### [WORK TO BE COMPLETED]
All the entries that follow must be written out again exactly.

EXERCISE DATA START

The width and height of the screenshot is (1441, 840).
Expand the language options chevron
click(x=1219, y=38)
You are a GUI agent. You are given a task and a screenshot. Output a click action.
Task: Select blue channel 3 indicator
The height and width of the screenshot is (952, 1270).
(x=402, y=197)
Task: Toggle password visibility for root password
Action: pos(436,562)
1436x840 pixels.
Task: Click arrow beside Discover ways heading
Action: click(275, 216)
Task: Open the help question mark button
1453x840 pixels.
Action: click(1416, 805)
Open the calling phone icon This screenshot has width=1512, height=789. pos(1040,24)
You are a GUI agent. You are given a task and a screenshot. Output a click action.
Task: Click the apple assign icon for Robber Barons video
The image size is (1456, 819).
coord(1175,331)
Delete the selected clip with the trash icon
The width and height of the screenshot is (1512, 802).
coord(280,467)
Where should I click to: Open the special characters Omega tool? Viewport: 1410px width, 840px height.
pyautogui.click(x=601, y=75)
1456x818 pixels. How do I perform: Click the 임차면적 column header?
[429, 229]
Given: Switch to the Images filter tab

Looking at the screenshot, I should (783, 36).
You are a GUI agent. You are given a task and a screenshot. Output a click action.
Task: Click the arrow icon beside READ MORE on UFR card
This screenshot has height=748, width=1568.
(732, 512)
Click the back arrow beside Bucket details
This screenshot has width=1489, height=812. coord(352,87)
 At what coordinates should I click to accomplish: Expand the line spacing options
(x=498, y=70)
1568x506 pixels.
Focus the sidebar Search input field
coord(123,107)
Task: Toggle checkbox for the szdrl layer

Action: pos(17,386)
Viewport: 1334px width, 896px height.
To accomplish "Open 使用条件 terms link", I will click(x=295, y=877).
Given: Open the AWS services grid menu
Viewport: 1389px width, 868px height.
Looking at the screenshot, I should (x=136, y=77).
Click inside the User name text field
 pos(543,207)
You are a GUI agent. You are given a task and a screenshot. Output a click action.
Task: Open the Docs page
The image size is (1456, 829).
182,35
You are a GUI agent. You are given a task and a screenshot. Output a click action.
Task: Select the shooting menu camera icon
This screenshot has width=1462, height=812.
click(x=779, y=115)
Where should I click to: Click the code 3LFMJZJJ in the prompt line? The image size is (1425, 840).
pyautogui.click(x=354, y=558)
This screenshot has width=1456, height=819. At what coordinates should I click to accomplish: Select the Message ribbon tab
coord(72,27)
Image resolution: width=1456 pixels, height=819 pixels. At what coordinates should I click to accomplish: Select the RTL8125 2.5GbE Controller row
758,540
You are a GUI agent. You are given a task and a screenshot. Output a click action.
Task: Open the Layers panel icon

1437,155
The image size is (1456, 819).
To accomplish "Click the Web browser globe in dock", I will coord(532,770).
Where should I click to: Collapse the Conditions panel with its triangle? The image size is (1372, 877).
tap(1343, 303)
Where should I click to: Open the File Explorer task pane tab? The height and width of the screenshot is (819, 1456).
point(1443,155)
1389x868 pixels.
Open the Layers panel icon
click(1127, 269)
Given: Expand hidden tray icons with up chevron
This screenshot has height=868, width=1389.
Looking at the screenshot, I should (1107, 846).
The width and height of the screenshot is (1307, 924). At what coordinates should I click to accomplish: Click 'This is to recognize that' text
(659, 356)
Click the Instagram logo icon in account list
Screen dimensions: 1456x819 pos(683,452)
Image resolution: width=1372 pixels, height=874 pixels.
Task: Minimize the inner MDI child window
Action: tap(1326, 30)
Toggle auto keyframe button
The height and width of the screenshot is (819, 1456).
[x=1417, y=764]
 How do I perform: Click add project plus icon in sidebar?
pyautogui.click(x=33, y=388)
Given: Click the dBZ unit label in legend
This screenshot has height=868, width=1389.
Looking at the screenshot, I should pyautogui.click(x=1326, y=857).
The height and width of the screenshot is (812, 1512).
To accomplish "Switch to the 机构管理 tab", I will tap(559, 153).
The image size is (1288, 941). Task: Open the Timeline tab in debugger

EXERCISE DATA END

### [EXERCISE SOLUTION]
The width and height of the screenshot is (1441, 840).
Expand the language options chevron
click(x=1219, y=38)
You are a GUI agent. You are given a task and a screenshot. Output a click action.
Task: Select blue channel 3 indicator
The height and width of the screenshot is (952, 1270).
(x=402, y=197)
Task: Toggle password visibility for root password
Action: pos(436,562)
1436x840 pixels.
Task: Click arrow beside Discover ways heading
Action: click(275, 216)
Task: Open the help question mark button
1453x840 pixels.
Action: click(1416, 805)
Open the calling phone icon This screenshot has width=1512, height=789. pos(1040,24)
You are a GUI agent. You are given a task and a screenshot. Output a click action.
Task: Click the apple assign icon for Robber Barons video
The image size is (1456, 819).
coord(1175,331)
Delete the selected clip with the trash icon
The width and height of the screenshot is (1512, 802).
coord(280,467)
Where should I click to: Open the special characters Omega tool? Viewport: 1410px width, 840px height.
pyautogui.click(x=601, y=75)
1456x818 pixels. How do I perform: Click the 임차면적 column header?
[429, 229]
Given: Switch to the Images filter tab

Looking at the screenshot, I should (783, 36).
You are a GUI agent. You are given a task and a screenshot. Output a click action.
Task: Click the arrow icon beside READ MORE on UFR card
This screenshot has height=748, width=1568.
(732, 512)
Click the back arrow beside Bucket details
This screenshot has width=1489, height=812. coord(352,87)
 At what coordinates should I click to accomplish: Expand the line spacing options
(x=498, y=70)
1568x506 pixels.
Focus the sidebar Search input field
coord(123,107)
Task: Toggle checkbox for the szdrl layer

Action: pos(17,386)
Viewport: 1334px width, 896px height.
To accomplish "Open 使用条件 terms link", I will click(x=295, y=877).
Given: Open the AWS services grid menu
Viewport: 1389px width, 868px height.
Looking at the screenshot, I should (x=136, y=77).
Click inside the User name text field
 pos(543,207)
You are a GUI agent. You are given a task and a screenshot. Output a click action.
Task: Open the Docs page
The image size is (1456, 829).
182,35
You are a GUI agent. You are given a task and a screenshot. Output a click action.
Task: Select the shooting menu camera icon
This screenshot has width=1462, height=812.
click(x=779, y=115)
Where should I click to: Click the code 3LFMJZJJ in the prompt line? The image size is (1425, 840).
pyautogui.click(x=354, y=558)
This screenshot has width=1456, height=819. At what coordinates should I click to accomplish: Select the Message ribbon tab
coord(72,27)
Image resolution: width=1456 pixels, height=819 pixels. At what coordinates should I click to accomplish: Select the RTL8125 2.5GbE Controller row
758,540
You are a GUI agent. You are given a task and a screenshot. Output a click action.
Task: Open the Layers panel icon

1437,155
The image size is (1456, 819).
To accomplish "Click the Web browser globe in dock", I will coord(532,770).
Where should I click to: Collapse the Conditions panel with its triangle? The image size is (1372, 877).
tap(1343, 303)
Where should I click to: Open the File Explorer task pane tab? The height and width of the screenshot is (819, 1456).
point(1443,155)
1389x868 pixels.
Open the Layers panel icon
click(1127, 269)
Given: Expand hidden tray icons with up chevron
This screenshot has height=868, width=1389.
Looking at the screenshot, I should (1107, 846).
The width and height of the screenshot is (1307, 924). At what coordinates should I click to accomplish: Click 'This is to recognize that' text
(659, 356)
Click the Instagram logo icon in account list
Screen dimensions: 1456x819 pos(683,452)
Image resolution: width=1372 pixels, height=874 pixels.
Task: Minimize the inner MDI child window
Action: tap(1326, 30)
Toggle auto keyframe button
The height and width of the screenshot is (819, 1456).
[x=1417, y=764]
 How do I perform: Click add project plus icon in sidebar?
pyautogui.click(x=33, y=388)
Given: Click the dBZ unit label in legend
This screenshot has height=868, width=1389.
Looking at the screenshot, I should pyautogui.click(x=1326, y=857).
The height and width of the screenshot is (812, 1512).
To accomplish "Switch to the 机构管理 tab", I will tap(559, 153).
The image size is (1288, 941). Task: Open the Timeline tab in debugger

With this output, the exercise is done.